Friday, July 30, 2010

La Curée and the theater


It seems like the majority of nineteenth-century French novels, at least the ones set in society, include a scene of two at the theatre (or opera). Le Père Goriot, La Dame aux Camélias, Le Rouge et le Noir, Madame Bovary, and many more. But it’s rarely the play that anyone is going to see– it's the other members of the audience, particularly the goings-on in the boxes, where the subtle play consists of what everyone is wearing, who is visiting with whom, and who is no longer talking to whom is the real show. The drama onstage hasn’t got much of a chance.

True, some male audience members (those in Nana or Les Illusions perdues) are watching what is going on onstage, but that is usually because he has or wishes to have a liaison with one of the actresses, singers, or ballerinas, not because of any innate interest in the performance or the play.

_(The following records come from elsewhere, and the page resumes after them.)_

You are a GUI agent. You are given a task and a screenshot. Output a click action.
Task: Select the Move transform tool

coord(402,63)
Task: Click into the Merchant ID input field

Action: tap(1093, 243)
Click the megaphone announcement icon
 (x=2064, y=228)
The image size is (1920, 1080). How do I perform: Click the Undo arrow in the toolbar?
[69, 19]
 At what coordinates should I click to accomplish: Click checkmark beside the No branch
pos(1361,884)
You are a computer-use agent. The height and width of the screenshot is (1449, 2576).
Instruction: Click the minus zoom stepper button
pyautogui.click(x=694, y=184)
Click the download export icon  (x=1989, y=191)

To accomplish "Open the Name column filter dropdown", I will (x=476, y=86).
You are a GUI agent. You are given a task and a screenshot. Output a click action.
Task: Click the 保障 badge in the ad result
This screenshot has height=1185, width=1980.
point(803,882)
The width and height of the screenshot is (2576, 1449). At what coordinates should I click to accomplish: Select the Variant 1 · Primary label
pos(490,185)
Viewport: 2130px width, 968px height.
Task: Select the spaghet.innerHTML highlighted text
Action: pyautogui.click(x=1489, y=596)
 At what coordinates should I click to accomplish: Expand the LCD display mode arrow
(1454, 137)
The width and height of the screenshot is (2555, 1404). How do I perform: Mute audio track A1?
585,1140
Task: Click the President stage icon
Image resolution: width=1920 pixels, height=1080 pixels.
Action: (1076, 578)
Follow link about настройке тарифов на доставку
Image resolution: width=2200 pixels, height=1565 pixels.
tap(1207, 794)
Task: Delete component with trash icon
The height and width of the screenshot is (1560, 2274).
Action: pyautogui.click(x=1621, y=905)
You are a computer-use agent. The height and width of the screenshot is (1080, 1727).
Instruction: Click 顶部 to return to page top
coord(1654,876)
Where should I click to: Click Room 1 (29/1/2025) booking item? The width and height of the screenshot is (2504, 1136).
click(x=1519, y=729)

Zola’s La Curée is a big exception. There. two specific stage performances are described and reflect the changing moods of the heroine Renée, who has entered into a wild semi-incestuous affair with her stepson Maxime.

The first is Offenbach’s operetta La Belle Hélène, a big hit by that favored composer of the Second Empire. The operetta is a saucy retelling of the rape of Helen and was a giant success for the sexy (and notorious) female star, Blanche Muller (who serves as a model for Zola’s Nana). The story casts ancient myth as a Parisian adulterous adventure. Helen cuckolds the foolish Menelaus with the younger Paris, and runs away with him to Troy.


Renée is so taken with this operetta that she butchers the score on the piano, trying to imitate the raspy voice and the wiggling hips of the star (“cherchait à retrouver la voix rauque et les déhanchements de Blanche Muller.”) Maxime joins in the fun, imitating the actors. Their affair is at its height, carefree and spirited.

The second play is Racine’s Phèdre, performed by the Italian tragedienne Adelaide Ristori, the toast of Italy and France. The play is the tragic counterpart of La Belle Hélène, also a take on adultery in ancient Greece. But it cuts closer to Renée’s situation, where Phaedra’s desire for an adulterous liaison with her stepson Hippolytus, ends in both their deaths.

And the performance by the tragedienne moves her to the depths.
elle emplissait la salle d’un tel cri de passion fauve, d’un tel besoin de volupté surhumaine que la jeune femme sentait passer sur sa chair chaque frisson de son désir et de ses remords.
(She [Ristori] filled the hall with such a cry of wild passion, such a need for superhuman pleasure that the young woman felt each shiver of desire and remorse passing through her flesh.)
Not so Maxime, who mcoks Ristori ad just a big puppet, who hitched up her tunic and wags her tongue to the public just like Blanche Muller in La Belle Hélène. He sees the tragedy as a farce.

Renée sees the tragic potential of her own situation. a harbinger of the end of her affair with Maxime. As she becomes more desperate and the affair becomes more fraught, Maxime withdraws from her increasingly desperate embrace.

It is typical of Zola that the end of the novel and the end of the affair is neither tragic nor comic. Unlike Phèdre. Renée does not poison herself after a confession of guilt. (She tried – unsuccessfully – to poison herself out of sheer boredom earlier in the novel.) In fact, her husband. Saccard seems to deliberately ignore the affair even when the evidence is in front of his nose. Maxime does not perish either – he gets married to a hunchback heiress, inherits when she dies on their honeymoon, and reconciles himself with his father. Renée fades away, abandoned.

The next winter, we are told very abruptly at the end of the novel, Renée died from acute meningitis “Renée mourut d’une méningite aiguë” She dies with neither a tragic or comic denouement.